Microsoft puts £155,000 bounty on botnet operator

Software giant Microsoft has offered a $250,000 (£155,000) reward for information leading to the capture and arrest of the criminals behind the Rustock botnet.

Writing on his blog, Richard Boscovich, senior attorney, Microsoft Digital Crimes Unit, explained that the company had previously notified the criminals of its capture of the botnet.

"After publishing notices in two Russian newspapers last month to notify the Rustock operators of the civil lawsuit, we decided to augment our civil discovery efforts to identify those responsible for controlling the notorious Rustock botnet by issuing a monetary reward for $250,000 in return for new information that results in the identification, arrest and criminal conviction of such individual(s)."

Since Microsoft in effect gained control of the botnet as part of its efforts to take it offline, it is obliged to serve public notices giving the domain owners the opportunity to identify themselves.

However, given that they would immediately be arrested, they are unlikely to come forward.

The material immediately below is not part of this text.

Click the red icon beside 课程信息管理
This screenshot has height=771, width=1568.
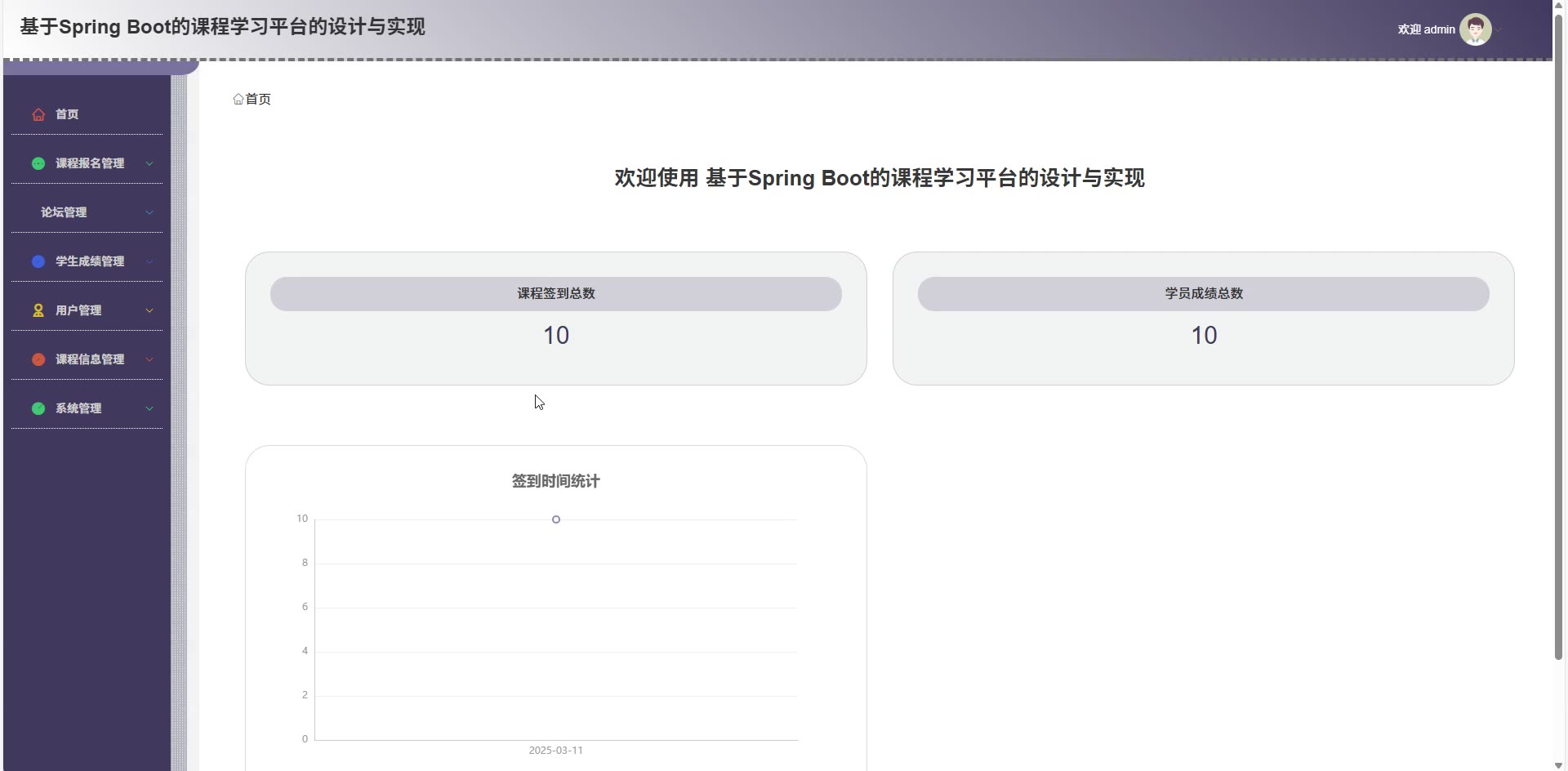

Before Microsoft forced the network offline in March of this year, Rustock was the largest spam botnet ever discovered, capable of sending around 25,000 spam messages per hour from its 2.4 million PCs.

A botnet is a network of PCs infected with malware which means they can be controlled remotely. They are largely used to disseminate spam messages, and sometimes other malware.

Users inadvertently download the malware required to turn their PCs into a 'bot', or part of the criminal network', by clicking malicious links or unwittingly allowing malicious programmes to run.

Working in tandem with US law enforcement agents, Microsoft took the botnet down on March 16 2011, in what it terms Operation b107.